20 Dec Tom Still: If and when you get the chance, COVID-19 vaccination makes historic sense
If you are among the half of all Americans who are leaning against or not sure about getting a COVID-19 vaccination, relax: Chances are pretty good you can’t get a shot until spring anyway.
That gives you plenty of time to think about why you’re opposed or wavering — and to watch what happens as the first vaccination waves play out.
There are a mix of reasons why many people are on the fence about getting vaccinated. A quarter of all Americans recently told national pollsters they’re not worried about getting the coronavirus, despite 300,000 reasons to reconsider.

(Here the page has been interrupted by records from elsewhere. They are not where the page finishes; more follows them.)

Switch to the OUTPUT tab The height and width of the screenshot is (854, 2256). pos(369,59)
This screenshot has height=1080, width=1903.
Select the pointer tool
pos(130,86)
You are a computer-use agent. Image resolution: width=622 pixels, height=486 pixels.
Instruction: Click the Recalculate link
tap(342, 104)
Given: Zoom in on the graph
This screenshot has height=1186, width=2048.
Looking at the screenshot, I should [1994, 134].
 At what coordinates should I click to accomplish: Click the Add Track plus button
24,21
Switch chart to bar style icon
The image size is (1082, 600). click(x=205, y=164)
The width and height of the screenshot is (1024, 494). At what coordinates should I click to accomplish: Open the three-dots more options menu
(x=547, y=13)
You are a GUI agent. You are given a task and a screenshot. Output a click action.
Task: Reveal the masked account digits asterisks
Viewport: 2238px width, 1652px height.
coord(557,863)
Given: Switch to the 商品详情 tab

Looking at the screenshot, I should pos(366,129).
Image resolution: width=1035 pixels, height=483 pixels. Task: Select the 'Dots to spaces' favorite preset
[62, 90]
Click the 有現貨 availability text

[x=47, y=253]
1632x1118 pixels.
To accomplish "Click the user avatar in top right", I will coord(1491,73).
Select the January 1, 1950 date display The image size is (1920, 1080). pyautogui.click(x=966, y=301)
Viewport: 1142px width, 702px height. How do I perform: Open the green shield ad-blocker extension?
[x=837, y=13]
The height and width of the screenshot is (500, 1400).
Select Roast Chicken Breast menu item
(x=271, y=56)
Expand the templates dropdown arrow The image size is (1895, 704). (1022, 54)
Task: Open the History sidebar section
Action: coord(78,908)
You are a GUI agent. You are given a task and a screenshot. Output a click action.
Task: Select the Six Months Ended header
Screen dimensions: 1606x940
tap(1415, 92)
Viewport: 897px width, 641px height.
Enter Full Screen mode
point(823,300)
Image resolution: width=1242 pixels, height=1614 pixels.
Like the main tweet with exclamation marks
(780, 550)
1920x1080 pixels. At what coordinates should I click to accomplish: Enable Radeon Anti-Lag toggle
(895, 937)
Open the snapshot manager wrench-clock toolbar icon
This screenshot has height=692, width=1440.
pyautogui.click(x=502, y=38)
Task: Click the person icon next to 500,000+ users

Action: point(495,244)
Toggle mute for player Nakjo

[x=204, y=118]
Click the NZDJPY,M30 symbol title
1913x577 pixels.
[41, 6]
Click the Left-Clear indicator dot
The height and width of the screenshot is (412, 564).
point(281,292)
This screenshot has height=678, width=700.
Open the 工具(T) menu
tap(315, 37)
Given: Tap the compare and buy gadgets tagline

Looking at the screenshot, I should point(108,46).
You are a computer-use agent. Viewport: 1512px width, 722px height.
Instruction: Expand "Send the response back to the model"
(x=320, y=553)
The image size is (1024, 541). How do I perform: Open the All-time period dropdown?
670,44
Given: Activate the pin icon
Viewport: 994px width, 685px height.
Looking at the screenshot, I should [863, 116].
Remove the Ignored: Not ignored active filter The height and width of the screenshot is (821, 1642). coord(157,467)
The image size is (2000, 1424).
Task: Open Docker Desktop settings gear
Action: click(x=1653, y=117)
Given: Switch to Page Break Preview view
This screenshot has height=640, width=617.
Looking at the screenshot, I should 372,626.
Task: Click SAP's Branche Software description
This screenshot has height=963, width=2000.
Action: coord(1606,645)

Other people would rather wait and see how front-line health workers in the United States react to the Pfizer vaccine rollout. Others might watch for early results in the United Kingdom and Canada. Still others might fret that “Operation Warp Speed,” as President Trump called the multibillion-dollar vaccine push, cut a corner somewhere along the line. Sophisticated science-watchers might hold out for the Moderna vaccine, which flips switches differently in the human immune system.
There are also significant numbers of people who still believe vaccines are useless and even dangerous, despite more than 200 years of evidence to the contrary.
Not that vaccine opponents place much stock in World Health Organization pronouncements, but a WHO bulletin in 2008 concluded that vaccines have done more to reduce deaths, disabilities and illness than any public health advance in history except for clean water.